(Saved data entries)

▽

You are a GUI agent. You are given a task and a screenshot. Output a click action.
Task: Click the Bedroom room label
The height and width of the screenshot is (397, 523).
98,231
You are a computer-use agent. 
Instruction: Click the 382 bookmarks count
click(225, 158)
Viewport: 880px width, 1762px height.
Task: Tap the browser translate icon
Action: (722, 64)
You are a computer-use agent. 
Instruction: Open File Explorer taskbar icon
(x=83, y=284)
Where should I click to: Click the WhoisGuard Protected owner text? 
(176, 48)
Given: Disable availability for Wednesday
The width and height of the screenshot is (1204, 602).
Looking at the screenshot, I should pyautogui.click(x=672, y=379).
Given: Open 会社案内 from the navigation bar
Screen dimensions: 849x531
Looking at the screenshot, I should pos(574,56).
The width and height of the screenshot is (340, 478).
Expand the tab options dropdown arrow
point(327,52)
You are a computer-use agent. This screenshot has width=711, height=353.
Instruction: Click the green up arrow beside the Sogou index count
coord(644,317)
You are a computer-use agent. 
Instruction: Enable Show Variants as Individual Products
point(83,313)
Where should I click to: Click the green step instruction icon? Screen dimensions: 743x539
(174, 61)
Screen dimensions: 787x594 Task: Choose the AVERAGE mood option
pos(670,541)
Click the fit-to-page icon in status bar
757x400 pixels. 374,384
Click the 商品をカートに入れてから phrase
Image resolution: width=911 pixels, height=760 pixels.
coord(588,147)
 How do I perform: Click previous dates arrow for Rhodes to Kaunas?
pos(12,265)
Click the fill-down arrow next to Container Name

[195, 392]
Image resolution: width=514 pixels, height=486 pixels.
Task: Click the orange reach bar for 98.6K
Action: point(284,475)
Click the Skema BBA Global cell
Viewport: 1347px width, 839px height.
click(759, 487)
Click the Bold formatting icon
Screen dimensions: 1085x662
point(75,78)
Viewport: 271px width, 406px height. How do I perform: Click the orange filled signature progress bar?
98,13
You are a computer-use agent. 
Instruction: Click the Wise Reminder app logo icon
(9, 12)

△

→ Exercise objective
Each of the records is to be repeated word for word.

→ Answer to the problem
You are a GUI agent. You are given a task and a screenshot. Output a click action.
Task: Click the Bedroom room label
The height and width of the screenshot is (397, 523).
98,231
You are a computer-use agent. 
Instruction: Click the 382 bookmarks count
click(225, 158)
Viewport: 880px width, 1762px height.
Task: Tap the browser translate icon
Action: (722, 64)
You are a computer-use agent. 
Instruction: Open File Explorer taskbar icon
(x=83, y=284)
Where should I click to: Click the WhoisGuard Protected owner text? 
(176, 48)
Given: Disable availability for Wednesday
The width and height of the screenshot is (1204, 602).
Looking at the screenshot, I should pyautogui.click(x=672, y=379).
Given: Open 会社案内 from the navigation bar
Screen dimensions: 849x531
Looking at the screenshot, I should pos(574,56).
The width and height of the screenshot is (340, 478).
Expand the tab options dropdown arrow
point(327,52)
You are a computer-use agent. This screenshot has width=711, height=353.
Instruction: Click the green up arrow beside the Sogou index count
coord(644,317)
You are a computer-use agent. 
Instruction: Enable Show Variants as Individual Products
point(83,313)
Where should I click to: Click the green step instruction icon? Screen dimensions: 743x539
(174, 61)
Screen dimensions: 787x594 Task: Choose the AVERAGE mood option
pos(670,541)
Click the fit-to-page icon in status bar
757x400 pixels. 374,384
Click the 商品をカートに入れてから phrase
Image resolution: width=911 pixels, height=760 pixels.
coord(588,147)
 How do I perform: Click previous dates arrow for Rhodes to Kaunas?
pos(12,265)
Click the fill-down arrow next to Container Name

[195, 392]
Image resolution: width=514 pixels, height=486 pixels.
Task: Click the orange reach bar for 98.6K
Action: point(284,475)
Click the Skema BBA Global cell
Viewport: 1347px width, 839px height.
click(759, 487)
Click the Bold formatting icon
Screen dimensions: 1085x662
point(75,78)
Viewport: 271px width, 406px height. How do I perform: Click the orange filled signature progress bar?
98,13
You are a computer-use agent. 
Instruction: Click the Wise Reminder app logo icon
(9, 12)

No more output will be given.